[BRIEF] Repeat, word for word, the lines in the records below from the line containing "You are a GUI" through the line containing "Task: Click on".

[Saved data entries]
>> begin
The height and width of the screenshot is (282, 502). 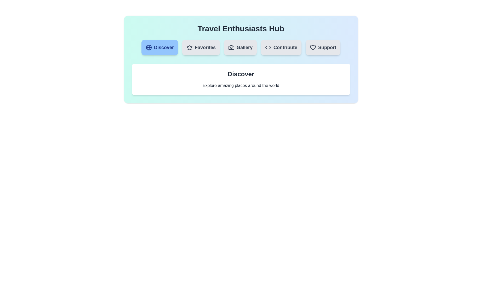 I want to click on the Vector graphic icon located in the 'Gallery' menu section, which visually represents the gallery and is positioned to the left of the 'Gallery' text, so click(x=231, y=47).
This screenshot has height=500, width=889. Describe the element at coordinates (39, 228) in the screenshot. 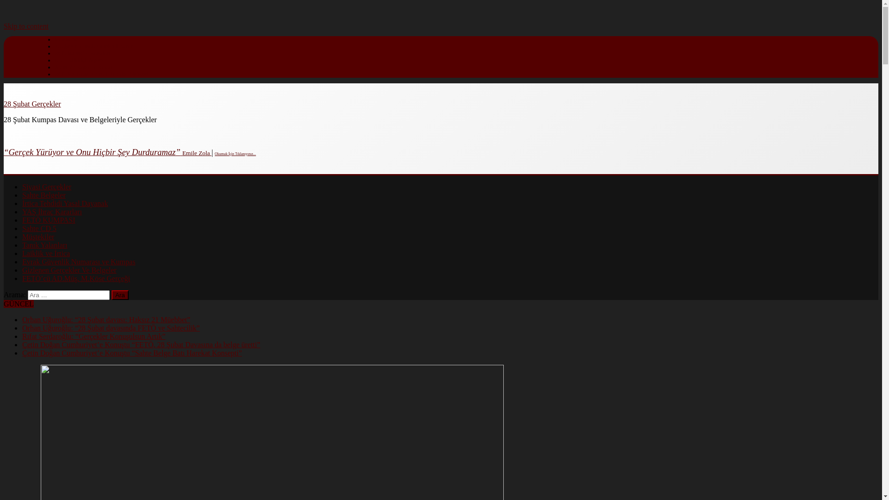

I see `'Sahte CD 5'` at that location.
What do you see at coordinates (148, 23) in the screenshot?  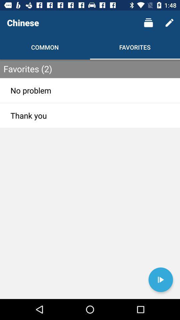 I see `the item next to chinese icon` at bounding box center [148, 23].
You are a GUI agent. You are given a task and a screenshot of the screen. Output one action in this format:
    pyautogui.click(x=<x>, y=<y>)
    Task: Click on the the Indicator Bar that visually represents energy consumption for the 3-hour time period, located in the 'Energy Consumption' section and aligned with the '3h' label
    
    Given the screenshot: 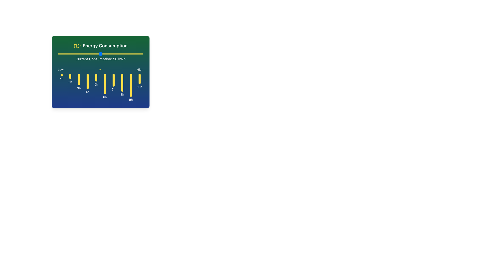 What is the action you would take?
    pyautogui.click(x=79, y=79)
    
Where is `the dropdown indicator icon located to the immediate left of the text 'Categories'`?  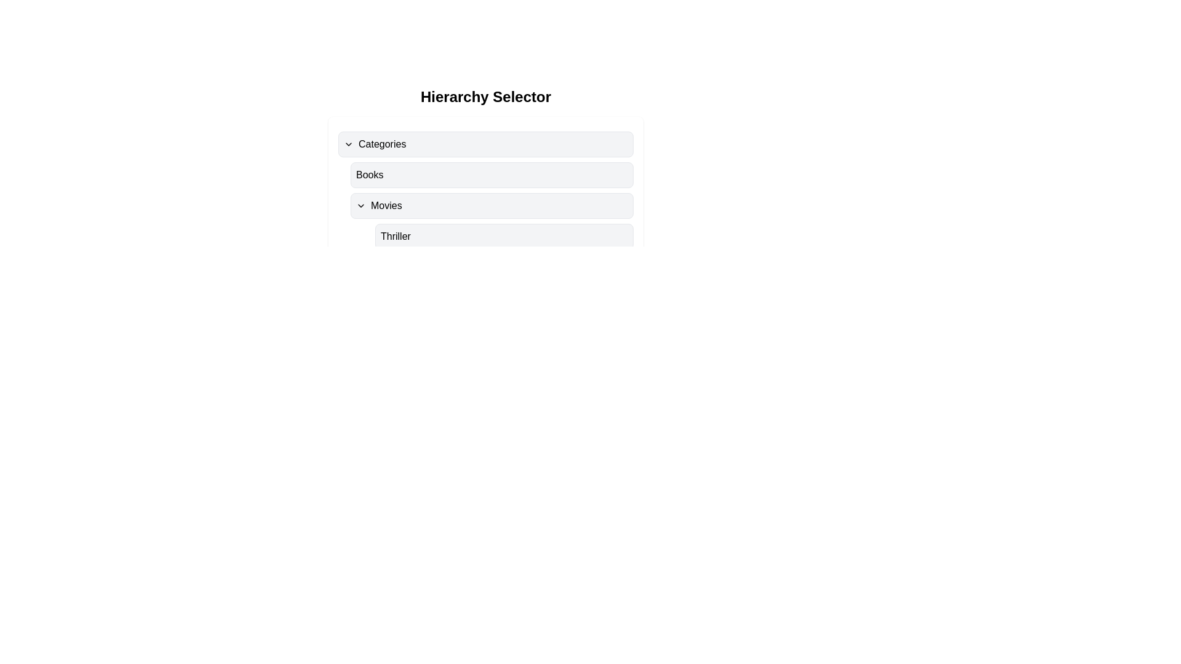
the dropdown indicator icon located to the immediate left of the text 'Categories' is located at coordinates (348, 144).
>> end
[FINAL ANSWER]
You are a GUI agent. You are given a task and a screenshot of the screen. Output one action in this format:
    pyautogui.click(x=<x>, y=<y>)
    Task: Click on the the Indicator Bar that visually represents energy consumption for the 3-hour time period, located in the 'Energy Consumption' section and aligned with the '3h' label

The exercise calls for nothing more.